I'm doing cross-tabulation between two columns in the dataframe. Here's a sample from the columns:
column_1 column_2
A -8
B 95
A -93
D 11
C -62
D -14
A -55
C 66
B 76
D -49
I'm looking for a code that returns sub totals for A, B, C and D. For instance, for A the subtotal will be -156 (-8-93-55 = -156).
I tried to do that with pandas.crosstab()
function:
pandas.crosstab(df[column_1], df[column_2], margins=True, margins_name=column_1).Total
Here's a sample of the output:
-271 -263 -241 -223 -221 -212 -207 -201 ... sum_column
A 1 0 1 0 0 1 0 0 ... ##
B 0 0 0 1 0 0 0 0 ... ##
C 0 0 0 0 1 0 0 1 ... ##
D 0 1 0 0 0 0 1 0 ... ##
The sum column consists of the sums of the boolean values in each row, instead of the sub totals for each of the four letters. I saw once that a boolean table can be used for calculations but I quite sure that by changing the pandas.crosstab()

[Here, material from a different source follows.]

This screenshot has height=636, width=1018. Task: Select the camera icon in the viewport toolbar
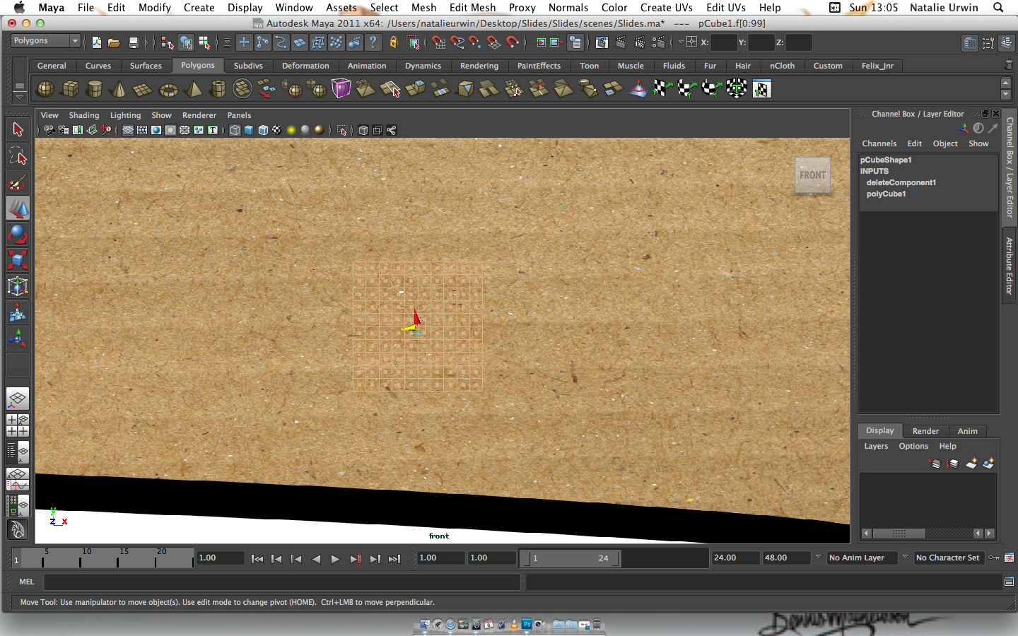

command the desired output can be achieved.
I'd be happy to get some ideas and thoughts from you.
Thanks.
If you'd simply like the totals by the individual categories in column_1
(A, B, C, D), maybe a groupby and summation could be helpful! You would call the groupby
on the column with your categories, and then call sum on the result, like this:
df.groupby('column1').sum()